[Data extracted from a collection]

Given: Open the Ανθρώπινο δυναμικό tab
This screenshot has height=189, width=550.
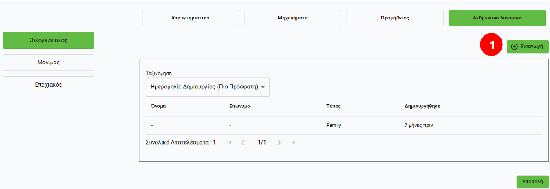Looking at the screenshot, I should (x=497, y=19).

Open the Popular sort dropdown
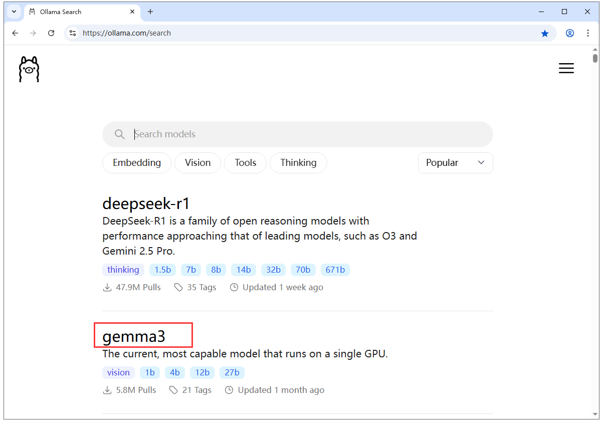click(x=455, y=162)
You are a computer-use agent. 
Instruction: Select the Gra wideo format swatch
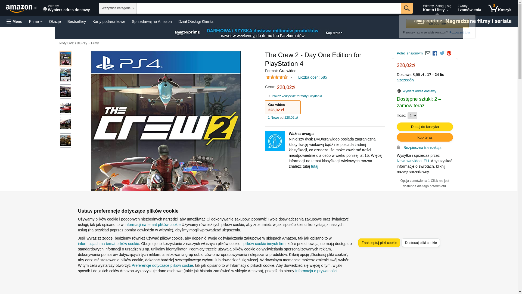(x=282, y=108)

### GIVEN EXERCISE:
Please update all the entries above by changing "dropdown" to "drop-down menu" and keeping everything else the same. Leave the pictures out of your answer.

### SOLUTION:
Given: Open the Ανθρώπινο δυναμικό tab
This screenshot has height=189, width=550.
Looking at the screenshot, I should (x=497, y=19).

Open the Popular sort drop-down menu
click(x=455, y=162)
You are a computer-use agent. 
Instruction: Select the Gra wideo format swatch
(x=282, y=108)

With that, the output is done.